"Anyone who watched my old pal Larry go off on China knows that if you own shares in the companies that are thought to be dependent on China — and I'm talking about a Boeing, a Caterpillar, United Technologies, Emerson [or] so many others — you've got to be quaking in your wingtips," the "Mad Money" host said.
U.S.-based industrials like these rely on China for business. The Chinese market accounts for roughly 12 percent of Boeing's revenue, 10 percent of Emerson's, 5 percent of Caterpillar's, and 3 percent of United Technologies', according to FactSet.
On July 10, the Trump administration proposed a new wave of tariffs on $200 billion worth of Chinese goods. The list will undergo a two-month review, culminating in hearings on Aug. 20 through 23.
"If you listened to Larry, you wouldn’t want to own a single share of any company that does a ton of business in China because China hasn’t given an inch on trade," Cramer said.
Kudlow added that while officials in the Chinese government seem to want a deal, Chinese President Xi Jinping himself is "holding the game up."

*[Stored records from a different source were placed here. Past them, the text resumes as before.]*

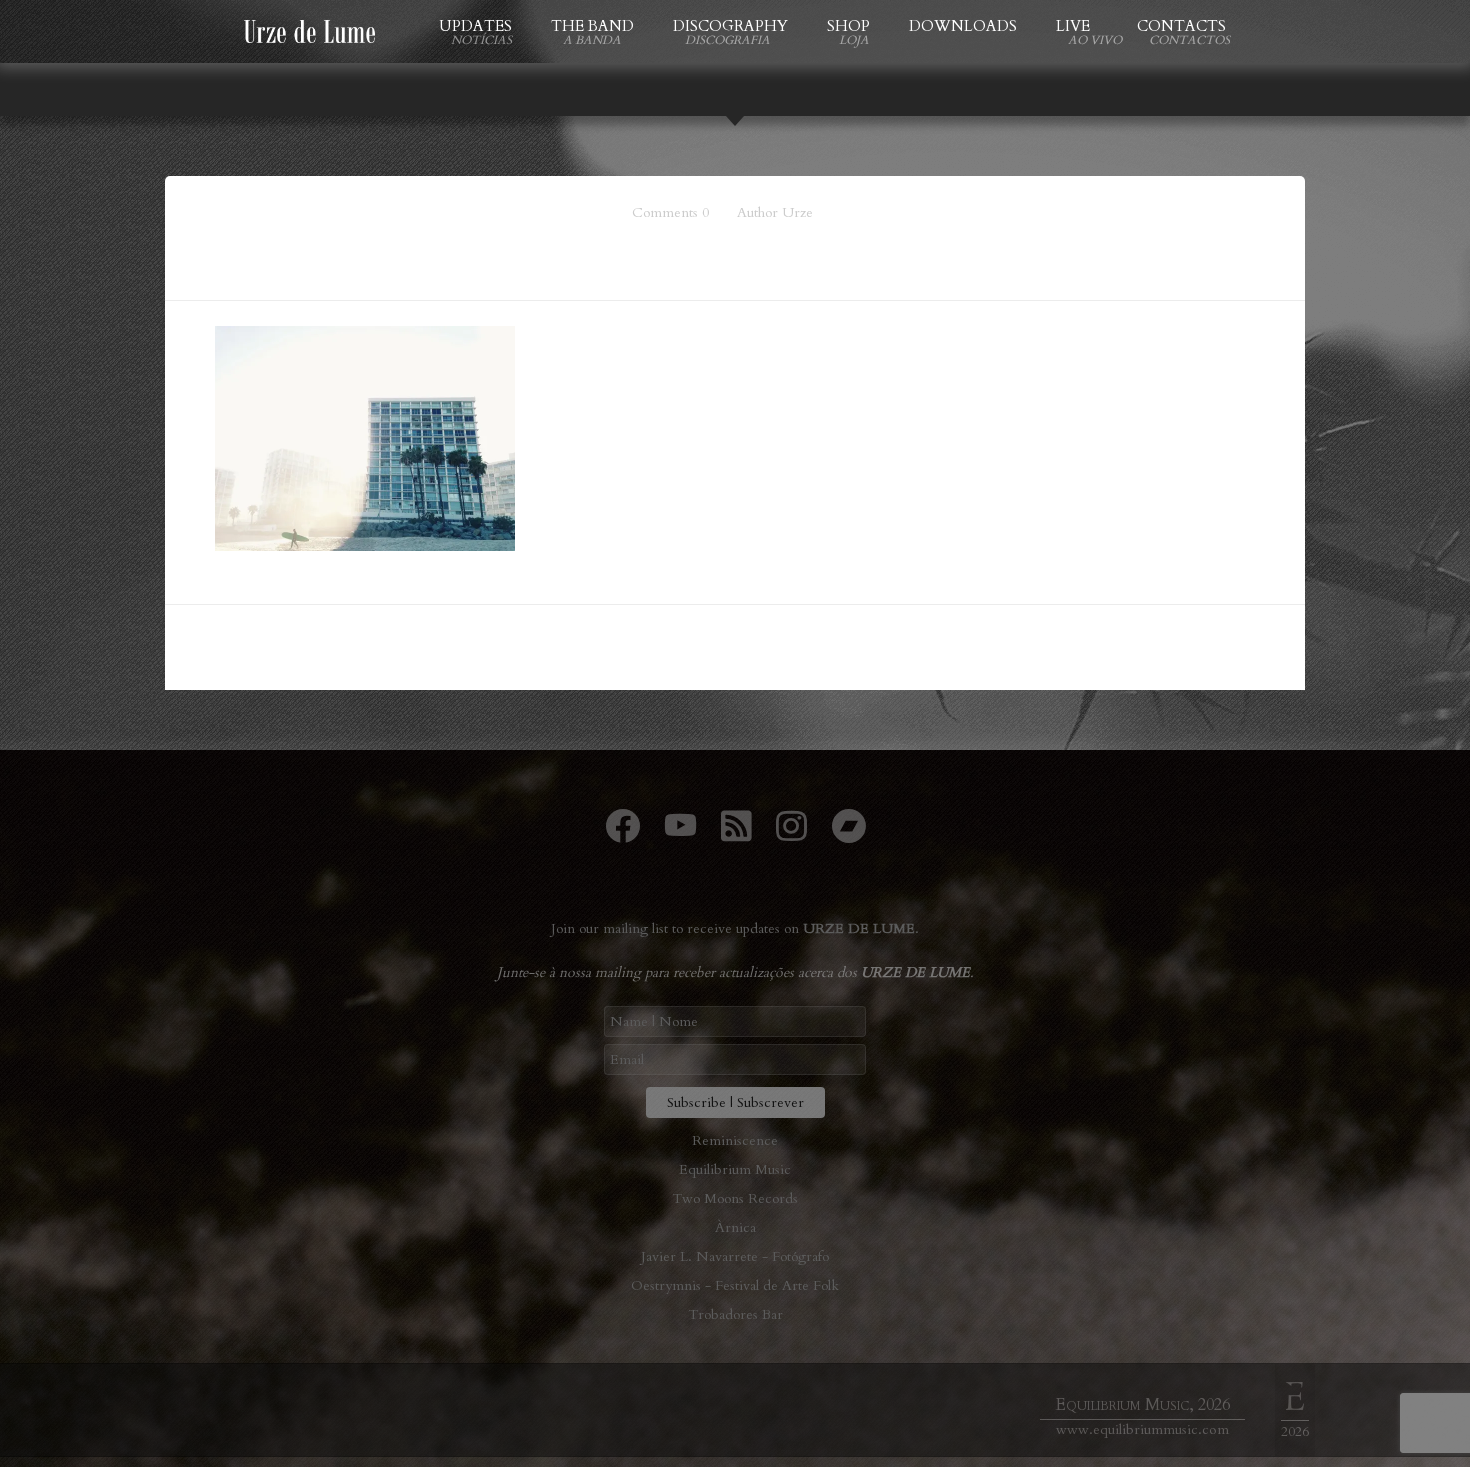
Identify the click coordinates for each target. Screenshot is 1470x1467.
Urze (797, 212)
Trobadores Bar (735, 1314)
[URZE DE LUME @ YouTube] (680, 834)
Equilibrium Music (735, 1169)
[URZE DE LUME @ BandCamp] (848, 834)
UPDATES (475, 26)
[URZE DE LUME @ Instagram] (791, 834)
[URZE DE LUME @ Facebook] (622, 834)
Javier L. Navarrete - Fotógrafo (735, 1256)
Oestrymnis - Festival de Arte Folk (735, 1285)
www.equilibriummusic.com (1142, 1429)
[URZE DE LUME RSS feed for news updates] (736, 834)
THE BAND (592, 26)
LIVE (1077, 26)
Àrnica (735, 1227)
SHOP (848, 26)
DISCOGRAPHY (730, 26)
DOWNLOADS (963, 26)
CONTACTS (1181, 26)
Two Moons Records (735, 1198)
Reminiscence (735, 1140)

China’s foreign ministry spokesperson Hua Chunying responded to Kudlow's comments on Thursday in a regularly scheduled briefing in Beijing.
“That the relevant United States official unexpectedly distorted the facts and made bogus accusations is shocking and beyond imagination," she said. “The United States' flip-flopping and promise-breaking is recognized globally."
"As far as we know, President Xi, at the moment, does not wish to make a deal," Kudlow told Cramer. "I’d love to be wrong on that. We are waiting for him. The ball is in his court. And the tit-for-tat business, which is nobody’s favorite path, but nonetheless — they can end that this afternoon ... by providing a more satisfactory approach."
On July 6, U.S. authorities placed $34 billion worth of tariffs on Chinese products after trade talks between the two nations reportedly ended without a settlement. China quickly retaliated with comparable tariffs of its own, accusing the United States of starting the "largest trade war in economic history."